Content starts

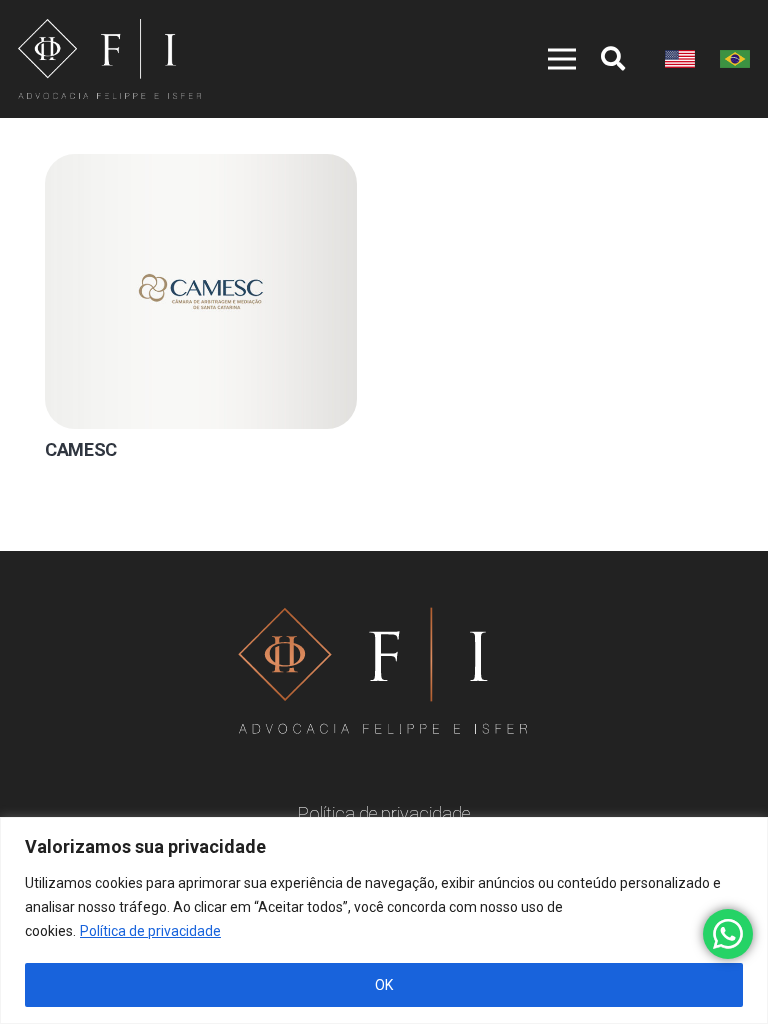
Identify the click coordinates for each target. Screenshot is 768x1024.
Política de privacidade (150, 931)
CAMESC (81, 449)
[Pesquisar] (613, 59)
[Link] (109, 59)
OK (384, 985)
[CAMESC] (201, 291)
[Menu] (551, 59)
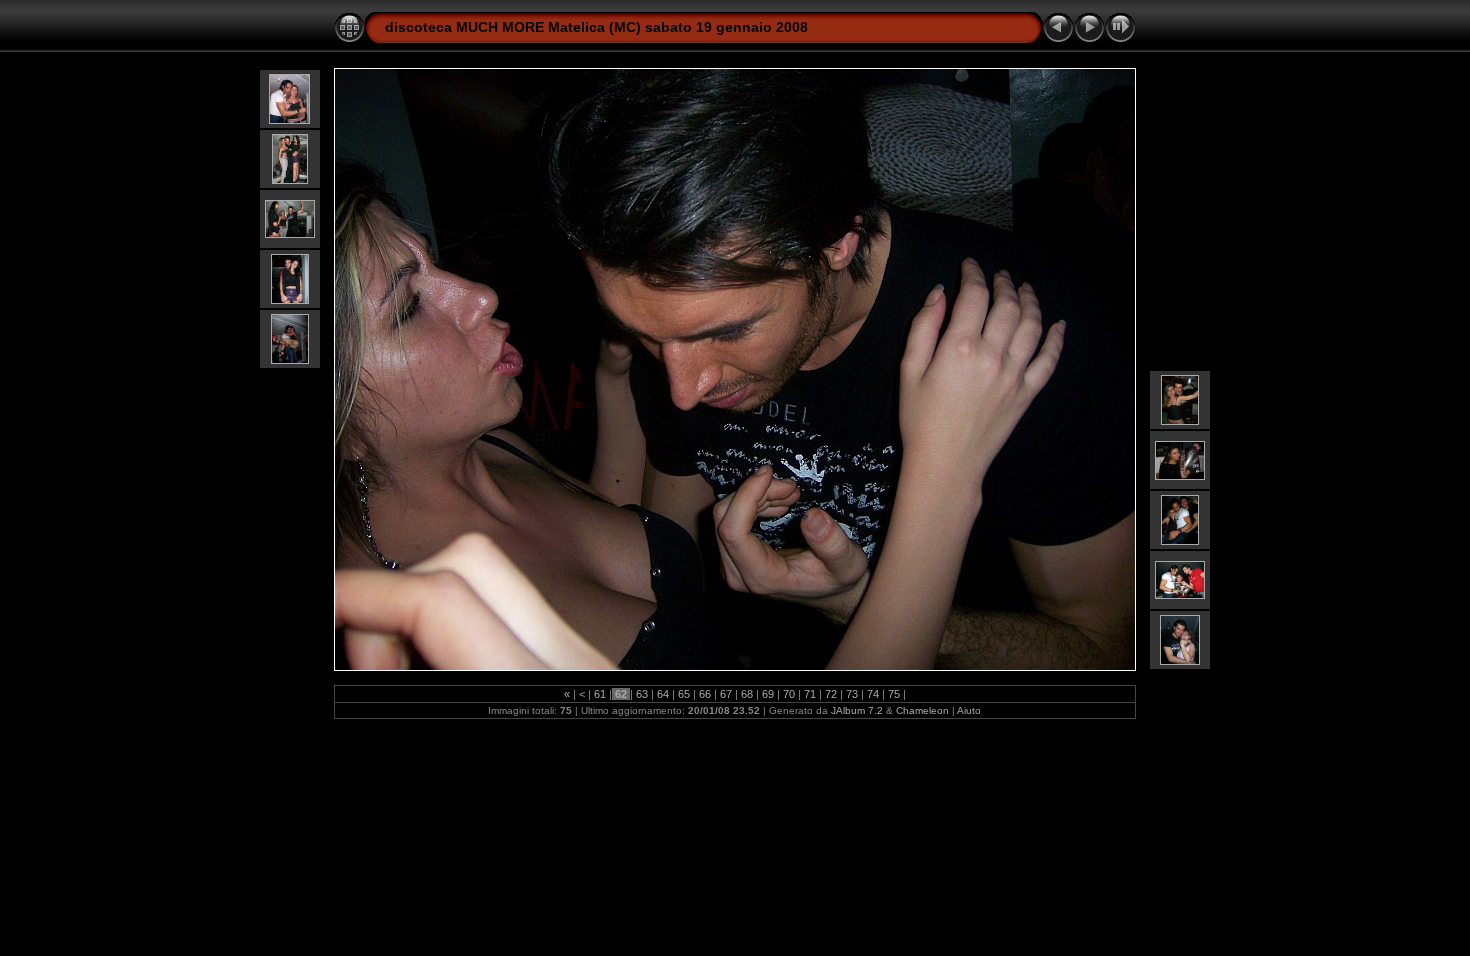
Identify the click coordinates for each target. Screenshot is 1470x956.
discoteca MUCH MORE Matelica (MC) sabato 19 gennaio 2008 (596, 27)
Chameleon (922, 710)
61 (600, 694)
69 (768, 694)
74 (873, 694)
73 (852, 694)
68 (747, 694)
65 (684, 694)
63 (642, 694)
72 (831, 694)
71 (810, 694)
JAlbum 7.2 (857, 710)
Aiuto (969, 710)
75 (894, 694)
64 (663, 694)
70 (789, 694)
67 (726, 694)
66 (705, 694)
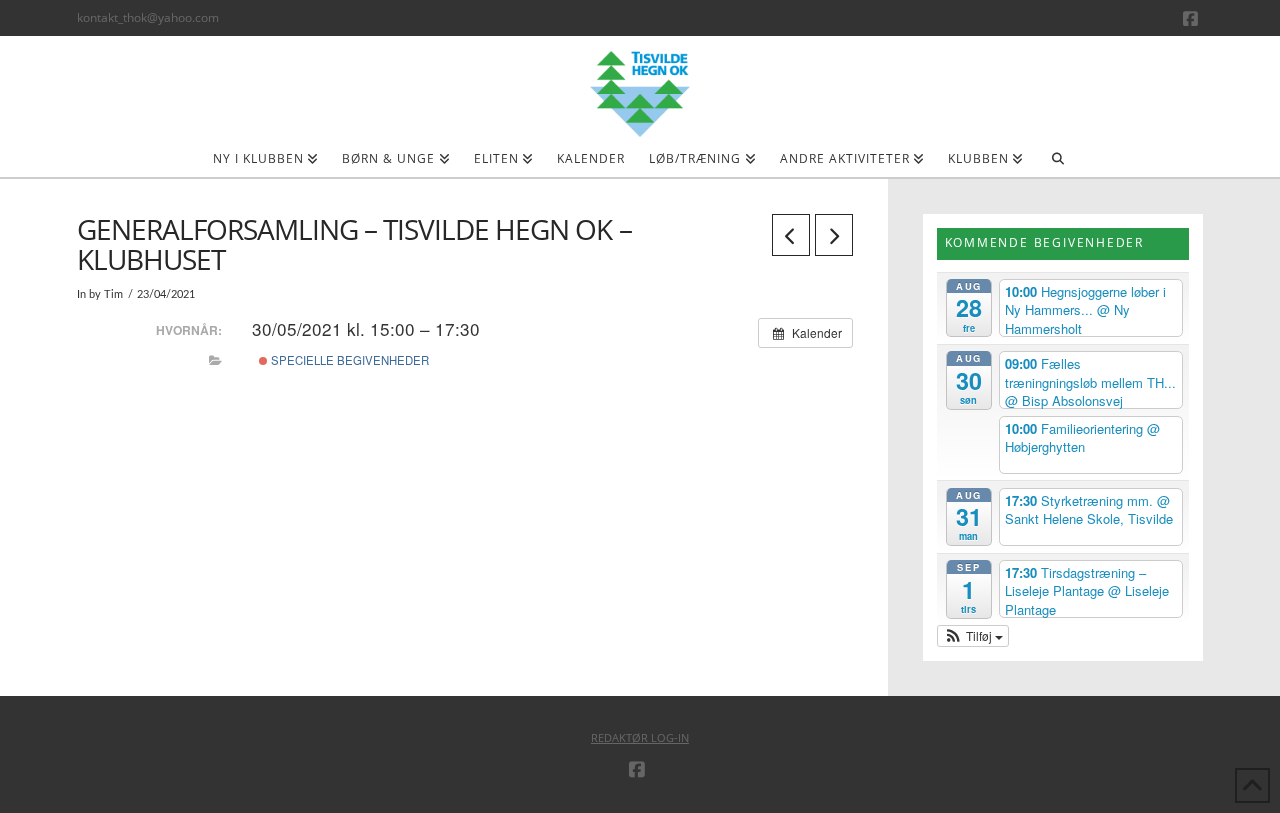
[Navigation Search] (1057, 165)
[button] (973, 636)
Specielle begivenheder (348, 360)
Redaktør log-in (640, 737)
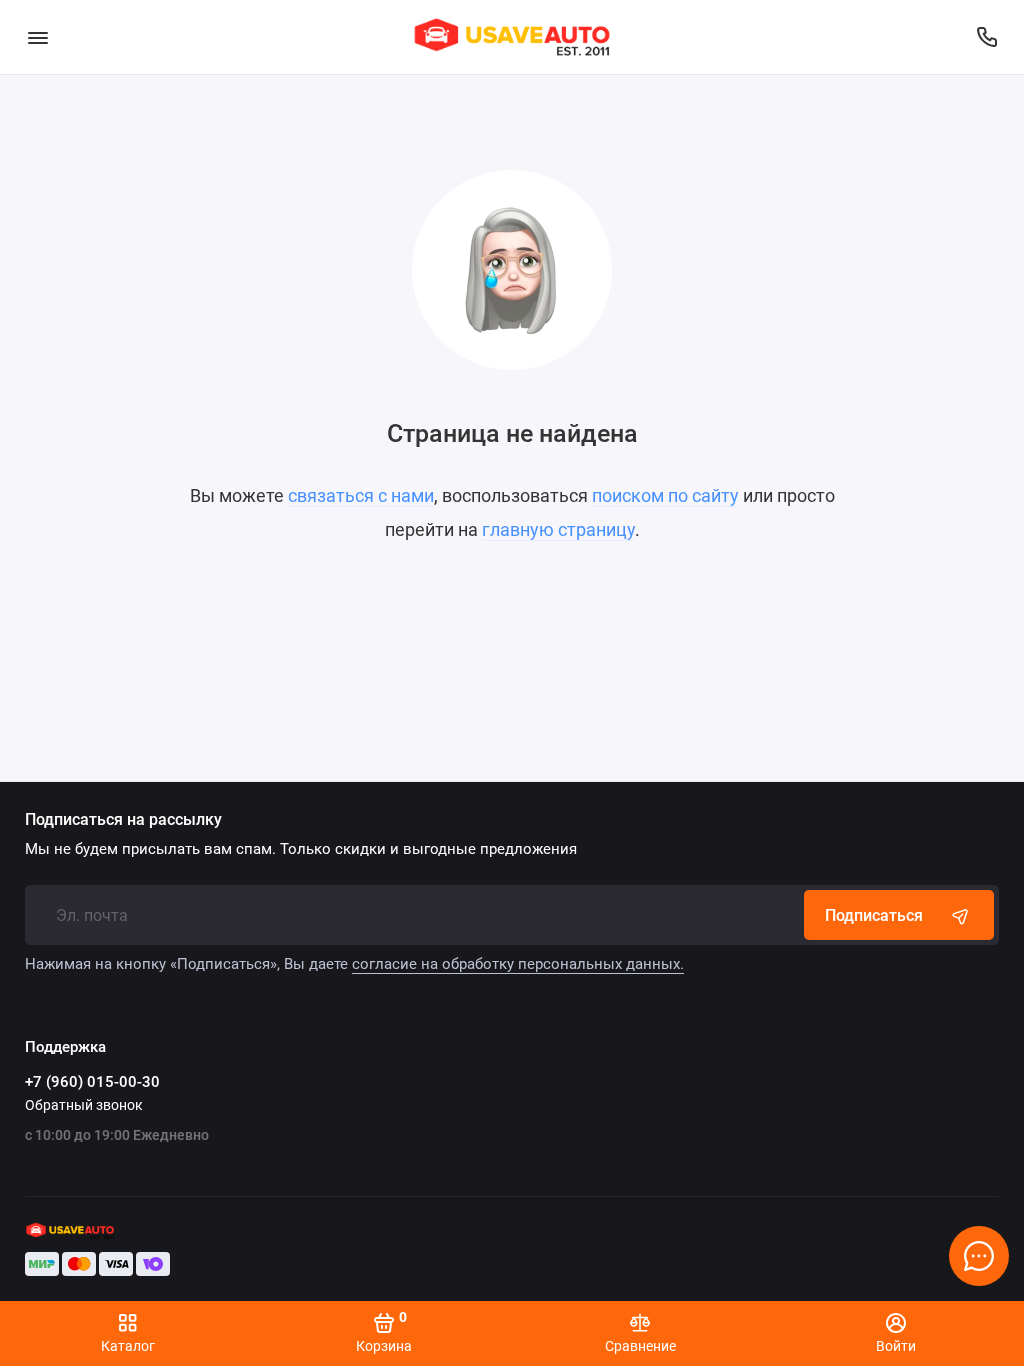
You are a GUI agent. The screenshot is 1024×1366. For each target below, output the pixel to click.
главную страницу (558, 529)
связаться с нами (361, 495)
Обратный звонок (84, 1105)
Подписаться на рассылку (123, 820)
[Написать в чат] (979, 1256)
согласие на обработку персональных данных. (518, 964)
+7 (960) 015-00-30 (92, 1082)
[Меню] (37, 37)
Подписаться (874, 915)
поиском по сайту (665, 495)
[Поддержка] (986, 37)
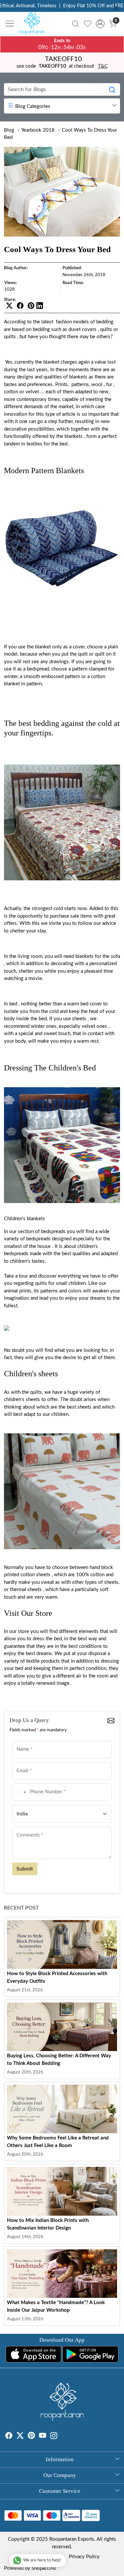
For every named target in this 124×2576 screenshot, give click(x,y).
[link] (75, 24)
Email (20, 1762)
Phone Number (29, 1783)
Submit (25, 1869)
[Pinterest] (31, 2436)
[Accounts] (100, 23)
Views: (10, 282)
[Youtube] (43, 2436)
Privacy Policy (84, 2556)
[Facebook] (9, 2436)
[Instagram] (54, 2436)
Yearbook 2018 (38, 130)
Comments (25, 1826)
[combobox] (20, 1792)
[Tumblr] (61, 2436)
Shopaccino (43, 2568)
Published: (72, 268)
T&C (103, 66)
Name (21, 1740)
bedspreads (54, 1231)
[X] (20, 2436)
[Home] (33, 25)
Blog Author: (16, 268)
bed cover (91, 1003)
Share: (10, 300)
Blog (9, 130)
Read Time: (73, 282)
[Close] (116, 8)
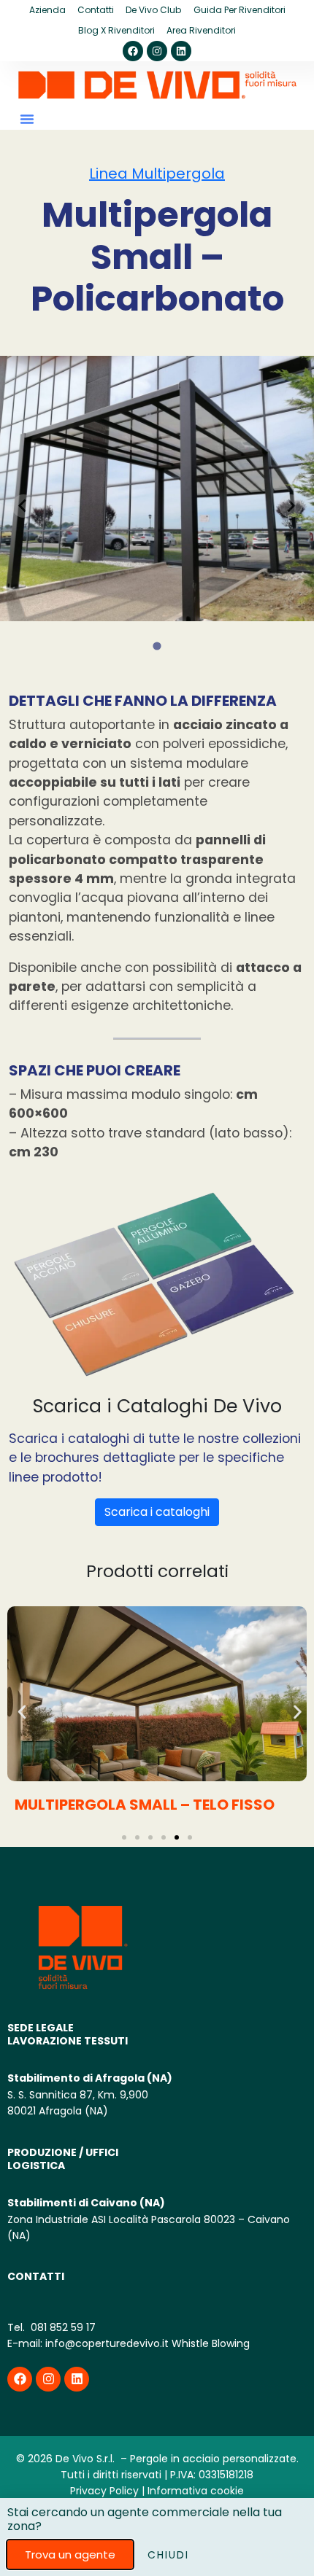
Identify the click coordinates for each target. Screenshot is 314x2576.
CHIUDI (168, 2555)
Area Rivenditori (201, 30)
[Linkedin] (181, 51)
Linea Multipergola (157, 173)
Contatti (95, 10)
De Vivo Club (154, 10)
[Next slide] (290, 506)
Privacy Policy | (107, 2490)
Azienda (47, 10)
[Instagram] (157, 51)
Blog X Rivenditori (116, 30)
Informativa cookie (196, 2490)
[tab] (157, 646)
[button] (27, 119)
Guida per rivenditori (240, 10)
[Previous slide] (23, 506)
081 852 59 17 (62, 2327)
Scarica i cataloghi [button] (157, 1511)
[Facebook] (133, 51)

Content ends

-- Exercise aim --
Return, exactly as they stand, the lines from the opening line of the listing through the line with "[tab] (157, 646)", both ends counted, and no pictures.

-- Expected output --
Identify the click coordinates for each target. Screenshot is 768x1024.
Política de privacidade (150, 931)
CAMESC (81, 449)
[Pesquisar] (613, 59)
[Link] (109, 59)
OK (384, 985)
[CAMESC] (201, 291)
[Menu] (551, 59)
Identify the click coordinates for each target. Screenshot is 1470x956.
discoteca MUCH MORE Matelica (MC) sabato 19 gennaio 2008 (596, 27)
Chameleon (922, 710)
61 (600, 694)
69 (768, 694)
74 (873, 694)
73 (852, 694)
68 (747, 694)
65 (684, 694)
63 (642, 694)
72 (831, 694)
71 (810, 694)
JAlbum 7.2 (857, 710)
Aiuto (969, 710)
75 (894, 694)
64 (663, 694)
70 (789, 694)
67 (726, 694)
66 (705, 694)
[Navigation Search] (1057, 165)
[button] (973, 636)
Specielle begivenheder (348, 360)
Redaktør log-in (640, 737)
You are a GUI agent. The screenshot is 1024×1366. For each target below, output the pixel to click.
главную страницу (558, 529)
связаться с нами (361, 495)
Обратный звонок (84, 1105)
Подписаться на рассылку (123, 820)
[Написать в чат] (979, 1256)
согласие на обработку персональных данных. (518, 964)
+7 (960) 015-00-30 (92, 1082)
[Меню] (37, 37)
Подписаться (874, 915)
поиском по сайту (665, 495)
[Поддержка] (986, 37)
For every named target in this 124×2576 screenshot, give click(x,y).
[link] (75, 24)
Email (20, 1762)
Phone Number (29, 1783)
Submit (25, 1869)
[Pinterest] (31, 2436)
[Accounts] (100, 23)
Views: (10, 282)
[Youtube] (43, 2436)
Privacy Policy (84, 2556)
[Facebook] (9, 2436)
[Instagram] (54, 2436)
Yearbook 2018 (38, 130)
Comments (25, 1826)
[combobox] (20, 1792)
[Tumblr] (61, 2436)
Shopaccino (43, 2568)
Published: (72, 268)
T&C (103, 66)
Name (21, 1740)
bedspreads (54, 1231)
[X] (20, 2436)
[Home] (33, 25)
Blog Author: (16, 268)
bed cover (91, 1003)
Share: (10, 300)
Blog (9, 130)
Read Time: (73, 282)
[Close] (116, 8)
Identify the click coordinates for each target. Screenshot is 314x2576.
CHIUDI (168, 2555)
Area Rivenditori (201, 30)
[Linkedin] (181, 51)
Linea Multipergola (157, 173)
Contatti (95, 10)
De Vivo Club (154, 10)
[Next slide] (290, 506)
Privacy Policy | (107, 2490)
Azienda (47, 10)
[Instagram] (157, 51)
Blog X Rivenditori (116, 30)
Informativa cookie (196, 2490)
[tab] (157, 646)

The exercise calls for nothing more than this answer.